[WHAT IS REQUIRED] Copy each of the following rows out again word for word, with nothing changed.

[TASK MATERIAL]
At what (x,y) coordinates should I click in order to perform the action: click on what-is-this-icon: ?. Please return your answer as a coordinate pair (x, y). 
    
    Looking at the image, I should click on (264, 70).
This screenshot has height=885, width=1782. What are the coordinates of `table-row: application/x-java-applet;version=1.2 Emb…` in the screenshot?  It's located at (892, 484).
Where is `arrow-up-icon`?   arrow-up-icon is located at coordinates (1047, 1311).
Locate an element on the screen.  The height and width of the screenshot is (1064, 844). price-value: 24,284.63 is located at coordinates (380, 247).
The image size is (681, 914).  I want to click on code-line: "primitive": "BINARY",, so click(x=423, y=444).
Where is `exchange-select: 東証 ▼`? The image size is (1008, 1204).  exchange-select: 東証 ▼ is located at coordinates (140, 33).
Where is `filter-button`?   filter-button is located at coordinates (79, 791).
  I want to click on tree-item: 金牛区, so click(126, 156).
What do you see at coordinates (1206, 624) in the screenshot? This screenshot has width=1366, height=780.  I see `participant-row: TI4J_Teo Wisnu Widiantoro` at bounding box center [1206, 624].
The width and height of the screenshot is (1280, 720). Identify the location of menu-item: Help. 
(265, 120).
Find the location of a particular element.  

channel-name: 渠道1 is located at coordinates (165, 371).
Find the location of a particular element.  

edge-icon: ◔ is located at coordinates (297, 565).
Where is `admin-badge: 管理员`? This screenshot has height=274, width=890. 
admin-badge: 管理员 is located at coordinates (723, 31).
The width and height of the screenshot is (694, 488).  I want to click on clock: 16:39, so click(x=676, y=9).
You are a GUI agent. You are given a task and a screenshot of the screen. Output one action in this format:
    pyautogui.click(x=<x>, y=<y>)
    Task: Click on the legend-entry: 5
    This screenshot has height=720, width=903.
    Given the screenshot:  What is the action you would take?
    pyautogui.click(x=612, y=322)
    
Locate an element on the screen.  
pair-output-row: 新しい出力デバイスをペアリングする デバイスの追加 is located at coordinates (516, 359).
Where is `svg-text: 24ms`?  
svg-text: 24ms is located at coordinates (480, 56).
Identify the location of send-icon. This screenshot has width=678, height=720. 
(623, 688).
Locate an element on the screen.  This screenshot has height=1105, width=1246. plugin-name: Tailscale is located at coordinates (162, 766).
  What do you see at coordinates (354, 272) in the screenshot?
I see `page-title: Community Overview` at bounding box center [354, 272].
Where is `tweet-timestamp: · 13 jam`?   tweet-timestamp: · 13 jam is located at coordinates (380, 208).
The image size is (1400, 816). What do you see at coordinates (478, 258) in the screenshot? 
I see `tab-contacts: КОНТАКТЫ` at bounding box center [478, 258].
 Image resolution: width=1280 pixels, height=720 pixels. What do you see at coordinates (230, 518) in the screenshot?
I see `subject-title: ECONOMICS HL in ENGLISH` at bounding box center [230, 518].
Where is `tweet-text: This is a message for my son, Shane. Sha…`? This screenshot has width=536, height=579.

[EXERCISE RESULT]
At what (x,y) coordinates should I click in order to perform the action: click on what-is-this-icon: ?. Please return your answer as a coordinate pair (x, y). 
    
    Looking at the image, I should click on (264, 70).
This screenshot has height=885, width=1782. What are the coordinates of `table-row: application/x-java-applet;version=1.2 Emb…` in the screenshot?  It's located at (892, 484).
Where is `arrow-up-icon`?   arrow-up-icon is located at coordinates (1047, 1311).
Locate an element on the screen.  The height and width of the screenshot is (1064, 844). price-value: 24,284.63 is located at coordinates (380, 247).
The image size is (681, 914).  I want to click on code-line: "primitive": "BINARY",, so click(x=423, y=444).
Where is `exchange-select: 東証 ▼`? The image size is (1008, 1204).  exchange-select: 東証 ▼ is located at coordinates (140, 33).
Where is `filter-button`?   filter-button is located at coordinates (79, 791).
  I want to click on tree-item: 金牛区, so click(126, 156).
What do you see at coordinates (1206, 624) in the screenshot? This screenshot has width=1366, height=780.  I see `participant-row: TI4J_Teo Wisnu Widiantoro` at bounding box center [1206, 624].
The width and height of the screenshot is (1280, 720). Identify the location of menu-item: Help. 
(265, 120).
Find the location of a particular element.  

channel-name: 渠道1 is located at coordinates (165, 371).
Find the location of a particular element.  

edge-icon: ◔ is located at coordinates (297, 565).
Where is `admin-badge: 管理员`? This screenshot has height=274, width=890. 
admin-badge: 管理员 is located at coordinates (723, 31).
The width and height of the screenshot is (694, 488).  I want to click on clock: 16:39, so click(x=676, y=9).
You are a GUI agent. You are given a task and a screenshot of the screen. Output one action in this format:
    pyautogui.click(x=<x>, y=<y>)
    Task: Click on the legend-entry: 5
    This screenshot has height=720, width=903.
    Given the screenshot:  What is the action you would take?
    pyautogui.click(x=612, y=322)
    
Locate an element on the screen.  
pair-output-row: 新しい出力デバイスをペアリングする デバイスの追加 is located at coordinates (516, 359).
Where is `svg-text: 24ms`?  
svg-text: 24ms is located at coordinates (480, 56).
Identify the location of send-icon. This screenshot has width=678, height=720. 
(623, 688).
Locate an element on the screen.  This screenshot has height=1105, width=1246. plugin-name: Tailscale is located at coordinates (162, 766).
  What do you see at coordinates (354, 272) in the screenshot?
I see `page-title: Community Overview` at bounding box center [354, 272].
Where is `tweet-timestamp: · 13 jam`?   tweet-timestamp: · 13 jam is located at coordinates (380, 208).
The image size is (1400, 816). What do you see at coordinates (478, 258) in the screenshot? 
I see `tab-contacts: КОНТАКТЫ` at bounding box center [478, 258].
 Image resolution: width=1280 pixels, height=720 pixels. What do you see at coordinates (230, 518) in the screenshot?
I see `subject-title: ECONOMICS HL in ENGLISH` at bounding box center [230, 518].
Where is `tweet-text: This is a message for my son, Shane. Sha…`? This screenshot has width=536, height=579.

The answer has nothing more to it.